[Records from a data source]
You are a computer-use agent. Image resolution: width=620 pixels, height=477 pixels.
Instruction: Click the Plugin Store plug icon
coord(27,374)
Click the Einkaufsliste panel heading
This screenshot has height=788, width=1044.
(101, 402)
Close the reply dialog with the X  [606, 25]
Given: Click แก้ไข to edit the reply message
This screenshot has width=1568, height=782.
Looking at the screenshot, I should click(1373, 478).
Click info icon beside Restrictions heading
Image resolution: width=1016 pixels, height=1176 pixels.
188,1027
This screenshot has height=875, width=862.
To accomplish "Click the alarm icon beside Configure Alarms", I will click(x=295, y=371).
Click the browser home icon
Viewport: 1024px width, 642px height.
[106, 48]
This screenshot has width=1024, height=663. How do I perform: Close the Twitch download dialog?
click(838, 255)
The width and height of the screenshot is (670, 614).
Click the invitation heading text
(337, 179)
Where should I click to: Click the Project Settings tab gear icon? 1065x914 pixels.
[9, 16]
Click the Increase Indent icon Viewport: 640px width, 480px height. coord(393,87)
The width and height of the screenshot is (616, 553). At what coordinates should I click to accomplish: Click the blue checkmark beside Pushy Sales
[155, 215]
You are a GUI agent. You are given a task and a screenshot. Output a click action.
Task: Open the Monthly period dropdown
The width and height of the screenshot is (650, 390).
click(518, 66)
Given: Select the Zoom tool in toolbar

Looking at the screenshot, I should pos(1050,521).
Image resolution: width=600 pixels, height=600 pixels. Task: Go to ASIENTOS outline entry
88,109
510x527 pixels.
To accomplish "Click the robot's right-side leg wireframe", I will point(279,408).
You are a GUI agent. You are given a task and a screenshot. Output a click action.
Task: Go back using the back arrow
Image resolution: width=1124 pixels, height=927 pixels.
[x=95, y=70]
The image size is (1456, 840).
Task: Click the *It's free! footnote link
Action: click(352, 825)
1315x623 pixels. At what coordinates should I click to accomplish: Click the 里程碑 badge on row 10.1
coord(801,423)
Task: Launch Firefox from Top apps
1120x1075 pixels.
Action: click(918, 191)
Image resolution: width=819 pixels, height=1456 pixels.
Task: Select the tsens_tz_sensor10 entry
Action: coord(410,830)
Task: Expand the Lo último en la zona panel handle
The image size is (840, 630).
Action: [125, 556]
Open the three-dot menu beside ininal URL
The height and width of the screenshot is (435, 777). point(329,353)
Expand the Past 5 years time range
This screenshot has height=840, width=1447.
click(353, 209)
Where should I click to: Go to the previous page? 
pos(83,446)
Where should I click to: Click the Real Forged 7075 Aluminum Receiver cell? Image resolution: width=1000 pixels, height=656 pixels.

How to complete this task> Whenever the string "Expand" occurs in a line of the entries above, copy that line.

Solution>
Task: Expand the Lo último en la zona panel handle
Expand the Past 5 years time range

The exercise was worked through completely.